Morrison wrote: "Also I just want to vent for a second that there is no fathomable reason to use blanks anymore when it costs like 50c to add gunfire in post and even less reason to use them during a day scene where there is little to no interactive light. I am so mad at this needless and completely preventable loss."

"Also if you don't have enough funding to make a film safely, you shouldn't be making it," she added. "No shot, no scene, and no movie is worth the loss of life."

Ben Rock, "The Blair Witch Project" production designer, and David Slack, the producer of "Person of Interest," wrote Twitter threads explaining further how films can simulate gun violence more safely by using airsoft guns and adding visual effects.

"From a filmmaking perspective, blanks SUCK. They're extremely dangerous and under the best of circumstances they eat time," Rock wrote. "Yes, we would lose that absolute realism in exchange for a single frame of composited flash. It's not impossible to spot the fake stuff. But the muzzle flash from a blank also doesn't look exactly like a real bullet either. So pick your lack of realism. I side with safety."
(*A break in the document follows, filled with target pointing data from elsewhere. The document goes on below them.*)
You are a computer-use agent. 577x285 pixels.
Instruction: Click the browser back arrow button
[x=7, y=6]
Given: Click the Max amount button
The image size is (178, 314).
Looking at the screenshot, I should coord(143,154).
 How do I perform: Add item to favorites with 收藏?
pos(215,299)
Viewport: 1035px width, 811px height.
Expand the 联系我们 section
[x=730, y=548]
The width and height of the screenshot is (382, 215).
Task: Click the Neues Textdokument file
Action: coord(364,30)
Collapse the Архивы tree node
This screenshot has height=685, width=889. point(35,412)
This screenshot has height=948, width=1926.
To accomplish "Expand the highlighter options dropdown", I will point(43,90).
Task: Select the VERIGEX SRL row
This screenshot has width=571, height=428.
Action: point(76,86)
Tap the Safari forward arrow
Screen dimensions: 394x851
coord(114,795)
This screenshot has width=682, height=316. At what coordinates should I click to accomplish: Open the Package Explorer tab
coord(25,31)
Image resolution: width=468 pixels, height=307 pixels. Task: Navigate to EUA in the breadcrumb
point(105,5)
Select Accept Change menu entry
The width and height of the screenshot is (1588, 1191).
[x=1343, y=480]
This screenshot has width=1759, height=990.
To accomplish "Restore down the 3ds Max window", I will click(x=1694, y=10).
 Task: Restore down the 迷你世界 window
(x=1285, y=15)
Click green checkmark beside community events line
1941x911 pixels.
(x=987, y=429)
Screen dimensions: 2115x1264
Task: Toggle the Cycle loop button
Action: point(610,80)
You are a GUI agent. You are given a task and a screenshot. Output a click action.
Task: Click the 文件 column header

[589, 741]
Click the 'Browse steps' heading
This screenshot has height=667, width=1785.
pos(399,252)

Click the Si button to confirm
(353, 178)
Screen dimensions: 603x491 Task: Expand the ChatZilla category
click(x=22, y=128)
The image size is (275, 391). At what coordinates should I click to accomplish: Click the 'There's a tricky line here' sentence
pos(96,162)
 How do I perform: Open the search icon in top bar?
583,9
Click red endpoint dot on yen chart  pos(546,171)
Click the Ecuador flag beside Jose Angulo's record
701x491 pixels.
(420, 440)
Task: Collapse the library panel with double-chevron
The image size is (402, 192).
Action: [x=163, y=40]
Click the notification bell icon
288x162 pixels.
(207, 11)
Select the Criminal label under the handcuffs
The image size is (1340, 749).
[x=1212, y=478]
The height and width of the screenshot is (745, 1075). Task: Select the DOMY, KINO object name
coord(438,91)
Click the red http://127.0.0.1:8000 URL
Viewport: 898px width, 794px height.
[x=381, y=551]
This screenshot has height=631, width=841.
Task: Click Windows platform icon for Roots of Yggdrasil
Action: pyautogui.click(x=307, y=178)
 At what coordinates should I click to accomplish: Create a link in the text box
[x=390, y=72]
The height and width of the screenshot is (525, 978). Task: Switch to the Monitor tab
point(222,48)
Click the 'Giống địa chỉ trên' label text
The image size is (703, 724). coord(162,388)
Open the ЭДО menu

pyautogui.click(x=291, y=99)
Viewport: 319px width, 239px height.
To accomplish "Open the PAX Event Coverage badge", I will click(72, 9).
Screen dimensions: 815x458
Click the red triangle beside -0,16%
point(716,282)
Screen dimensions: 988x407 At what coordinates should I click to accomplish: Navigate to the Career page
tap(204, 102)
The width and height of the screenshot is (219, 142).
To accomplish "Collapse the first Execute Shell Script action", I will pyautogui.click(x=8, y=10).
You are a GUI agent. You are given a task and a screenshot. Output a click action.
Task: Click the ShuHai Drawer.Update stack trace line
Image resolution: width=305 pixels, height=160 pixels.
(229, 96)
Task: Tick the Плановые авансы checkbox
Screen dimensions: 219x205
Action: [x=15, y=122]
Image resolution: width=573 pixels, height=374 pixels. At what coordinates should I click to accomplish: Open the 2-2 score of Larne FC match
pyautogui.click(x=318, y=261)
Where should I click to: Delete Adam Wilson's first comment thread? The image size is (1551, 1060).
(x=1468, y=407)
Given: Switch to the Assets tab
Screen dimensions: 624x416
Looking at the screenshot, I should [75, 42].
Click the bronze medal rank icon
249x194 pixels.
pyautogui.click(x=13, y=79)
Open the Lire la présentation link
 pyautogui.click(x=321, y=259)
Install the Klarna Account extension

In Slack's thread, he mentioned Hollywood's crewmember labor union, The International Alliance of Theatrical Stage Employees (IATSE), which Hutchins supported, that recently made a deal with Hollywood's main studios after threatening to strike.

"And remember how IATSE crew members have been demanding reasonable rest and longer turnarounds? Stuff like this is one of the big reasons why," he wrote.

The official account of Brandon Lee, the son of Bruce Lee, run by Brandon's sister Shannon also tweeted: "No one should ever be killed by a gun on a film set. Period."

Brandon Lee was killed on the set of "The Crow" in 1993 after a bullet that was lodged in the barrel of a prop gun was propelled out by a blank round.